The use of public employees to develop CantAffordDix.ca, a political site aimed at undermining NDP leader Adrian Dix, is deplorable, but hardly out of the ordinary.
Communications personnel occupy a grey area in governments across the country. While they are ostensibly employed by taxpayers to act as neutral liaisons between the government and the public, the messages they convey are frequently tailored to advance the interests of the party in power. Too often, the press releases, public events and ad campaigns they help organize are clearly designed to sway voters more than to inform them. This is as true at the federal level and in other provinces as it is in British Columbia. The CantAffordDix issue is just an unusually blatant example of this practice, but that doesn't make any of it right.

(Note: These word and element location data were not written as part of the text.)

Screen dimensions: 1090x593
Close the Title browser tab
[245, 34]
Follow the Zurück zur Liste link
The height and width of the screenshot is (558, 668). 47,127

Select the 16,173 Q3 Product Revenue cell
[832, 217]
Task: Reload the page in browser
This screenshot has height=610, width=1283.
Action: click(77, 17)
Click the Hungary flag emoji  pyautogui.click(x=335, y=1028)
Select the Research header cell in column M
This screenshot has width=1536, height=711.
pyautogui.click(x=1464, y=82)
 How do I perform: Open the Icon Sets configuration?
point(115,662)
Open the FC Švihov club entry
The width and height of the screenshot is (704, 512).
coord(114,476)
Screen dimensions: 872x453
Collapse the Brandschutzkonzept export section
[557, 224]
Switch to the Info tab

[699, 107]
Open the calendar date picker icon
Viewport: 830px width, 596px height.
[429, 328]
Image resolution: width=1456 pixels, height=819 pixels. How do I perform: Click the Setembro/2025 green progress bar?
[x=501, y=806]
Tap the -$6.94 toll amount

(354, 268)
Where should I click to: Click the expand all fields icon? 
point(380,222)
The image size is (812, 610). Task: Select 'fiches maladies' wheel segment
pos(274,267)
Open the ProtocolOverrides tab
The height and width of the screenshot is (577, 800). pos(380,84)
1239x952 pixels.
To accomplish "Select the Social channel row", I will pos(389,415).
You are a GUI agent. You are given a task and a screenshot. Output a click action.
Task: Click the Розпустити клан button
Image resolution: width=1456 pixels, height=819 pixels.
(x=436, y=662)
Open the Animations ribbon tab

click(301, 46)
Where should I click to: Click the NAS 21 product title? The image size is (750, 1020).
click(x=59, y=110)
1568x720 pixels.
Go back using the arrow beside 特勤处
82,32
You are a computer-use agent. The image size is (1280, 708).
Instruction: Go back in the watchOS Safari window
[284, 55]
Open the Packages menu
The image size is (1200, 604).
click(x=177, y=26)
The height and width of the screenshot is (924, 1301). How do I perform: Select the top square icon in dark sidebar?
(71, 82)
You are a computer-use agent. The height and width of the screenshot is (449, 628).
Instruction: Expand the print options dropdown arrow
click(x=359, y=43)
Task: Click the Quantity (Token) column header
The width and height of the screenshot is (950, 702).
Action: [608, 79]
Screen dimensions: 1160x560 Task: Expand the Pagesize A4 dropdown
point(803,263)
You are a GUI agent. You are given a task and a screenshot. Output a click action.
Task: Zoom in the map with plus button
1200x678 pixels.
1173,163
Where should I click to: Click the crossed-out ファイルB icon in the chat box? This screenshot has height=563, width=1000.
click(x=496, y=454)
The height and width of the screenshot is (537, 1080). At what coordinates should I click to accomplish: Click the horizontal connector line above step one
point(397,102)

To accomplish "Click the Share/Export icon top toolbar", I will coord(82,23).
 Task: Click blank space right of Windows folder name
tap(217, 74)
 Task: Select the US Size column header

Critics are calling for an independent audit of the CantAffordDix site and of the work that went into it. They're right to do so, but the probe shouldn't stop there. B.C.'s auditor general should take a hard look at government communications and advertising generally, with an eye to ferreting out abuses, creating clear boundaries and setting up mechanisms to begin curbing misuse in future.
It's only through independent oversight that we will ensure our tax dollars are used to promote the interests of the public, not of a single party.